Things to do:
a - In the DHCP failover post, the sentence starting "Ports are good" names network components found to be in good order. List each one.
b - Extend the DHCP failover post from the point where it ends.

Text excerpt:
○ ○ ○ ○ ○

Failover peer separation revisted

Robert Blayzor rblayzor.bulk at inoc.net
Fri Nov 14 14:49:27 UTC 2008


I wrote to the list a few weeks ago about a random problem we're seeing.

We're running ISC DHCPD 3.0.7 on FreeBSD 6.3-64bit via the FreeBSD  
ports.

Everything appears to be working normally, except at random times our  
DHCP servers appear to just disconnect from each other and they NEVER  
reconnect.  It can take just a few days or it can take a few weeks for  
this problem to creep up.  At first we thought maybe this was a  
problem on the network, but everything has been verified.  Ports are  
good, good NIC's, cabling, no errors on interfaces, no other network  
problems reported by any other application or the switch itself.  The  
systems are directly connected to a Cisco 6509 via 1000BaseT.

So the two questions are, why are they disconnecting?  The primary  
server sees it as a timeout, and secondly why are they not attempting  
to reconnect?

○ ○ ○ ○ ○

Source information:
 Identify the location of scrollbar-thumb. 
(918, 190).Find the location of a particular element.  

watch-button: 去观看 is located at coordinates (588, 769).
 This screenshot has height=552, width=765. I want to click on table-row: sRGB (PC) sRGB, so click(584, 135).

○ ○ ○ ○ ○

Answers:
a - Ports, NICs, cabling, interfaces

b -
Here is what we see in our DHCP log when this problem happens, and the  
TCP dumps of each server follows:

...x.y.z
Nov 13 14:30:14 dhcp1 dhcpd: DHCPDISCOVER from 00:13:20:4e:71:38  
(D2Z2DJ61) via x.y.z.1
Nov 13 14:30:14 dhcp1 dhcpd: DHCPOFFER on x.y.z.169 to 00:13:20:4e: 
71:38 (D2Z2DJ61) via x.y.z.1
Nov 13 14:30:15 dhcp0 dhcpd: DHCPOFFER on x.y.z.202 to 00:13:20:4e: 
71:38 (D2Z2DJ61) via x.y.z.1
Nov 13 14:30:15 dhcp0 dhcpd: DHCPREQUEST for a.b.c.250 from  
00:12:17:d9:75:ce via a.b.c.193
Nov 13 14:30:15 dhcp0 dhcpd: DHCPACK on a.b.c.250 to 00:12:17:d9:75:ce  
via a.b.c.193
Nov 13 14:30:15 dhcp0 dhcpd: LEASE for x.y.z.202 on x.y.z.1 port  
16/12/161 (AID: 1.1.0.0.40.16.24.1.10.c.0.a1)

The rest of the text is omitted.